- _Exercise material_
- - - -

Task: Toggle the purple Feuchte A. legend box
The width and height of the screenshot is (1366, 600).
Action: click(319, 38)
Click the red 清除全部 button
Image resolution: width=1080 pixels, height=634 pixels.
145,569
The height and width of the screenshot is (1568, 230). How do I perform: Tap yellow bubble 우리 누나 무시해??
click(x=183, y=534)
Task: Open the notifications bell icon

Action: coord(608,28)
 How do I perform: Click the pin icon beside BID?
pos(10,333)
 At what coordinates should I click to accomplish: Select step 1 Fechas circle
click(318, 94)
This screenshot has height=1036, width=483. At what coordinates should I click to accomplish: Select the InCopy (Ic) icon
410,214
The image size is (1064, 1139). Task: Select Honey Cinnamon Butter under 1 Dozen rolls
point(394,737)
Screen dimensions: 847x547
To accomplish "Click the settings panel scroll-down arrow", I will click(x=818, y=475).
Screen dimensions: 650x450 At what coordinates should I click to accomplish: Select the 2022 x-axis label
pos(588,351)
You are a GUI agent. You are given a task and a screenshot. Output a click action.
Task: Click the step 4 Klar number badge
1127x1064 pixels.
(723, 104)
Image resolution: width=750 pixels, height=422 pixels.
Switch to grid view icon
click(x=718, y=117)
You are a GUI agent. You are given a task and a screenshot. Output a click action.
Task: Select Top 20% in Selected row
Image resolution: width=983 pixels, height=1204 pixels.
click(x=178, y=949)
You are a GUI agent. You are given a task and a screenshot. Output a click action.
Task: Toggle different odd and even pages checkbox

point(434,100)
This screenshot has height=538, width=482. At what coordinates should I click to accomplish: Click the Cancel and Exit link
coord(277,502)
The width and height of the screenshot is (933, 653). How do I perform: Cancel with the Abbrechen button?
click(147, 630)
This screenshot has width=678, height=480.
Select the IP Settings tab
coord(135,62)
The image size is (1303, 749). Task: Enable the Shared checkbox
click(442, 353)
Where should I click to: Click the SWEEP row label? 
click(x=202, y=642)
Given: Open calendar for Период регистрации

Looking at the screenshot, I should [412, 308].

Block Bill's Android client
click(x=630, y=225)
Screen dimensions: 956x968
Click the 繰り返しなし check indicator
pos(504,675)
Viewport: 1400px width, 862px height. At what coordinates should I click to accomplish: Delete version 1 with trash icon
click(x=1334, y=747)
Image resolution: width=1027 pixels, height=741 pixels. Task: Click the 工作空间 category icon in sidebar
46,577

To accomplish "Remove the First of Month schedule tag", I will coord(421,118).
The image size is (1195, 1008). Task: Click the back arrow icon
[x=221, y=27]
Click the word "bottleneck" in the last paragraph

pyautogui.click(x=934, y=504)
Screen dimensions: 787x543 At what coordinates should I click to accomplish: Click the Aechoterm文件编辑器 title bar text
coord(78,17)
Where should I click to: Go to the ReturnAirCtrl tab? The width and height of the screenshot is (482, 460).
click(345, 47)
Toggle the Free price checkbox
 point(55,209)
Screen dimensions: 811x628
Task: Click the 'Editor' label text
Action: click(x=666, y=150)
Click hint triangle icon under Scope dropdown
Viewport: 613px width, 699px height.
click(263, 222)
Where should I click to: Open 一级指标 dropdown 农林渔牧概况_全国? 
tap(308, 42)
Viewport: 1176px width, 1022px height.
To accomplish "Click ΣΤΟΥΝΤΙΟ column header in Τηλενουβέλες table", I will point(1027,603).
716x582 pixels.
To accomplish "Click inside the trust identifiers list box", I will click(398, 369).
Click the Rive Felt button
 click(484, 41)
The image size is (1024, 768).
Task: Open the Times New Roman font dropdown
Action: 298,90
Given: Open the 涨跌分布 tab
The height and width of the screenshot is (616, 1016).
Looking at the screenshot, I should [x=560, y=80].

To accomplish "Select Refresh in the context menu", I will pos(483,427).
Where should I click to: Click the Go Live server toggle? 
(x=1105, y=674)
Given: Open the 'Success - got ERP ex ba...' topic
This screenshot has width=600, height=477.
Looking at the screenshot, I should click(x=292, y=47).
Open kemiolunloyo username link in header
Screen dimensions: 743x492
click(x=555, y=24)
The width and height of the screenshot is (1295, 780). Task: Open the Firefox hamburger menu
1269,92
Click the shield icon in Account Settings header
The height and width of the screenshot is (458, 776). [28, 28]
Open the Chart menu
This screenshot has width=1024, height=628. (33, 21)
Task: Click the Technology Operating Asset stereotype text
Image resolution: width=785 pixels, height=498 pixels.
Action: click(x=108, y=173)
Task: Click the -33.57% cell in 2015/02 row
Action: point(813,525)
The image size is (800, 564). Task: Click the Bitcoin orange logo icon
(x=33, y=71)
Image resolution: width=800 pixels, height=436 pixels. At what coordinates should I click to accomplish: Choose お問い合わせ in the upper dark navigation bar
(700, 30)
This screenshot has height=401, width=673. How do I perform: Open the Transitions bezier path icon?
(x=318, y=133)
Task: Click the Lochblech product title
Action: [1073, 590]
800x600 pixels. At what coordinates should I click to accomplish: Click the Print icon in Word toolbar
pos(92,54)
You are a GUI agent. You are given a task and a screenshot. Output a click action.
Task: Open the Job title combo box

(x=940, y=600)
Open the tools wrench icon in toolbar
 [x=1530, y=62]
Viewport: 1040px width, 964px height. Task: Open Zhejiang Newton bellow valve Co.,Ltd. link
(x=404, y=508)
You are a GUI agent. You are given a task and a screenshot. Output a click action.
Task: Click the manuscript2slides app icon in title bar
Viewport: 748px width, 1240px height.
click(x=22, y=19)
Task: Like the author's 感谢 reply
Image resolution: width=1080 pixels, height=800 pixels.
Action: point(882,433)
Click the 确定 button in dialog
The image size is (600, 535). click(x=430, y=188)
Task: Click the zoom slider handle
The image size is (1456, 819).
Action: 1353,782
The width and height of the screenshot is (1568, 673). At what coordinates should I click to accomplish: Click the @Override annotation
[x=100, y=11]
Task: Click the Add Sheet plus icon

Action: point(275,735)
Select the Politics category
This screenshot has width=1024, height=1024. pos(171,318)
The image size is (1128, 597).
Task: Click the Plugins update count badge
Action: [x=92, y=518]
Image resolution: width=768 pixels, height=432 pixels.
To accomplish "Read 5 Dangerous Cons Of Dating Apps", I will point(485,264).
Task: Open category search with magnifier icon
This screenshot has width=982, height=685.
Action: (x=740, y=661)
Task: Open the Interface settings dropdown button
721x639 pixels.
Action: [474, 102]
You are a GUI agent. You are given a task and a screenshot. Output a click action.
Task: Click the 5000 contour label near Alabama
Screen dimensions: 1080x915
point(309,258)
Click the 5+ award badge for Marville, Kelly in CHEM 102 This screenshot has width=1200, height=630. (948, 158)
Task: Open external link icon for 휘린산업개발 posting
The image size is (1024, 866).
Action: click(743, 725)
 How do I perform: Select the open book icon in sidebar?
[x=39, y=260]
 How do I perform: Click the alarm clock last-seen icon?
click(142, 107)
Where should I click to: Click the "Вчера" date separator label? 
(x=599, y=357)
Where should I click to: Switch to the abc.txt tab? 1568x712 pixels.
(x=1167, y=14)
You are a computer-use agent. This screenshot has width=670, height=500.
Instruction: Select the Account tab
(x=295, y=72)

- - - -

- _Action item_
Repeat the material above exactly and in full.

- _Expected output_
Task: Toggle the purple Feuchte A. legend box
The width and height of the screenshot is (1366, 600).
Action: click(319, 38)
Click the red 清除全部 button
Image resolution: width=1080 pixels, height=634 pixels.
145,569
The height and width of the screenshot is (1568, 230). How do I perform: Tap yellow bubble 우리 누나 무시해??
click(x=183, y=534)
Task: Open the notifications bell icon

Action: coord(608,28)
 How do I perform: Click the pin icon beside BID?
pos(10,333)
 At what coordinates should I click to accomplish: Select step 1 Fechas circle
click(318, 94)
This screenshot has height=1036, width=483. At what coordinates should I click to accomplish: Select the InCopy (Ic) icon
410,214
The image size is (1064, 1139). Task: Select Honey Cinnamon Butter under 1 Dozen rolls
point(394,737)
Screen dimensions: 847x547
To accomplish "Click the settings panel scroll-down arrow", I will click(x=818, y=475).
Screen dimensions: 650x450 At what coordinates should I click to accomplish: Select the 2022 x-axis label
pos(588,351)
You are a GUI agent. You are given a task and a screenshot. Output a click action.
Task: Click the step 4 Klar number badge
1127x1064 pixels.
(723, 104)
Image resolution: width=750 pixels, height=422 pixels.
Switch to grid view icon
click(x=718, y=117)
You are a GUI agent. You are given a task and a screenshot. Output a click action.
Task: Select Top 20% in Selected row
Image resolution: width=983 pixels, height=1204 pixels.
click(x=178, y=949)
You are a GUI agent. You are given a task and a screenshot. Output a click action.
Task: Toggle different odd and even pages checkbox

point(434,100)
This screenshot has height=538, width=482. At what coordinates should I click to accomplish: Click the Cancel and Exit link
coord(277,502)
The width and height of the screenshot is (933, 653). How do I perform: Cancel with the Abbrechen button?
click(147, 630)
This screenshot has width=678, height=480.
Select the IP Settings tab
coord(135,62)
The image size is (1303, 749). Task: Enable the Shared checkbox
click(442, 353)
Where should I click to: Click the SWEEP row label? 
click(x=202, y=642)
Given: Open calendar for Период регистрации

Looking at the screenshot, I should [412, 308].

Block Bill's Android client
click(x=630, y=225)
Screen dimensions: 956x968
Click the 繰り返しなし check indicator
pos(504,675)
Viewport: 1400px width, 862px height. At what coordinates should I click to accomplish: Delete version 1 with trash icon
click(x=1334, y=747)
Image resolution: width=1027 pixels, height=741 pixels. Task: Click the 工作空间 category icon in sidebar
46,577

To accomplish "Remove the First of Month schedule tag", I will coord(421,118).
The image size is (1195, 1008). Task: Click the back arrow icon
[x=221, y=27]
Click the word "bottleneck" in the last paragraph

pyautogui.click(x=934, y=504)
Screen dimensions: 787x543 At what coordinates should I click to accomplish: Click the Aechoterm文件编辑器 title bar text
coord(78,17)
Where should I click to: Go to the ReturnAirCtrl tab? The width and height of the screenshot is (482, 460).
click(345, 47)
Toggle the Free price checkbox
 point(55,209)
Screen dimensions: 811x628
Task: Click the 'Editor' label text
Action: click(x=666, y=150)
Click hint triangle icon under Scope dropdown
Viewport: 613px width, 699px height.
click(263, 222)
Where should I click to: Open 一级指标 dropdown 农林渔牧概况_全国? 
tap(308, 42)
Viewport: 1176px width, 1022px height.
To accomplish "Click ΣΤΟΥΝΤΙΟ column header in Τηλενουβέλες table", I will point(1027,603).
716x582 pixels.
To accomplish "Click inside the trust identifiers list box", I will click(398, 369).
Click the Rive Felt button
 click(484, 41)
The image size is (1024, 768).
Task: Open the Times New Roman font dropdown
Action: 298,90
Given: Open the 涨跌分布 tab
The height and width of the screenshot is (616, 1016).
Looking at the screenshot, I should [x=560, y=80].

To accomplish "Select Refresh in the context menu", I will pos(483,427).
Where should I click to: Click the Go Live server toggle? 
(x=1105, y=674)
Given: Open the 'Success - got ERP ex ba...' topic
This screenshot has width=600, height=477.
Looking at the screenshot, I should click(x=292, y=47).
Open kemiolunloyo username link in header
Screen dimensions: 743x492
click(x=555, y=24)
The width and height of the screenshot is (1295, 780). Task: Open the Firefox hamburger menu
1269,92
Click the shield icon in Account Settings header
The height and width of the screenshot is (458, 776). [28, 28]
Open the Chart menu
This screenshot has width=1024, height=628. (33, 21)
Task: Click the Technology Operating Asset stereotype text
Image resolution: width=785 pixels, height=498 pixels.
Action: click(x=108, y=173)
Task: Click the -33.57% cell in 2015/02 row
Action: point(813,525)
The image size is (800, 564). Task: Click the Bitcoin orange logo icon
(x=33, y=71)
Image resolution: width=800 pixels, height=436 pixels. At what coordinates should I click to accomplish: Choose お問い合わせ in the upper dark navigation bar
(700, 30)
This screenshot has height=401, width=673. How do I perform: Open the Transitions bezier path icon?
(x=318, y=133)
Task: Click the Lochblech product title
Action: [1073, 590]
800x600 pixels. At what coordinates should I click to accomplish: Click the Print icon in Word toolbar
pos(92,54)
You are a GUI agent. You are given a task and a screenshot. Output a click action.
Task: Open the Job title combo box

(x=940, y=600)
Open the tools wrench icon in toolbar
 [x=1530, y=62]
Viewport: 1040px width, 964px height. Task: Open Zhejiang Newton bellow valve Co.,Ltd. link
(x=404, y=508)
You are a GUI agent. You are given a task and a screenshot. Output a click action.
Task: Click the manuscript2slides app icon in title bar
Viewport: 748px width, 1240px height.
click(x=22, y=19)
Task: Like the author's 感谢 reply
Image resolution: width=1080 pixels, height=800 pixels.
Action: point(882,433)
Click the 确定 button in dialog
The image size is (600, 535). click(x=430, y=188)
Task: Click the zoom slider handle
The image size is (1456, 819).
Action: 1353,782
The width and height of the screenshot is (1568, 673). At what coordinates should I click to accomplish: Click the @Override annotation
[x=100, y=11]
Task: Click the Add Sheet plus icon

Action: point(275,735)
Select the Politics category
This screenshot has width=1024, height=1024. pos(171,318)
The image size is (1128, 597).
Task: Click the Plugins update count badge
Action: [x=92, y=518]
Image resolution: width=768 pixels, height=432 pixels.
To accomplish "Read 5 Dangerous Cons Of Dating Apps", I will point(485,264).
Task: Open category search with magnifier icon
This screenshot has width=982, height=685.
Action: (x=740, y=661)
Task: Open the Interface settings dropdown button
721x639 pixels.
Action: [474, 102]
You are a GUI agent. You are given a task and a screenshot. Output a click action.
Task: Click the 5000 contour label near Alabama
Screen dimensions: 1080x915
point(309,258)
Click the 5+ award badge for Marville, Kelly in CHEM 102 This screenshot has width=1200, height=630. (948, 158)
Task: Open external link icon for 휘린산업개발 posting
The image size is (1024, 866).
Action: click(743, 725)
 How do I perform: Select the open book icon in sidebar?
[x=39, y=260]
 How do I perform: Click the alarm clock last-seen icon?
click(142, 107)
Where should I click to: Click the "Вчера" date separator label? 
(x=599, y=357)
Where should I click to: Switch to the abc.txt tab? 1568x712 pixels.
(x=1167, y=14)
You are a computer-use agent. This screenshot has width=670, height=500.
Instruction: Select the Account tab
(x=295, y=72)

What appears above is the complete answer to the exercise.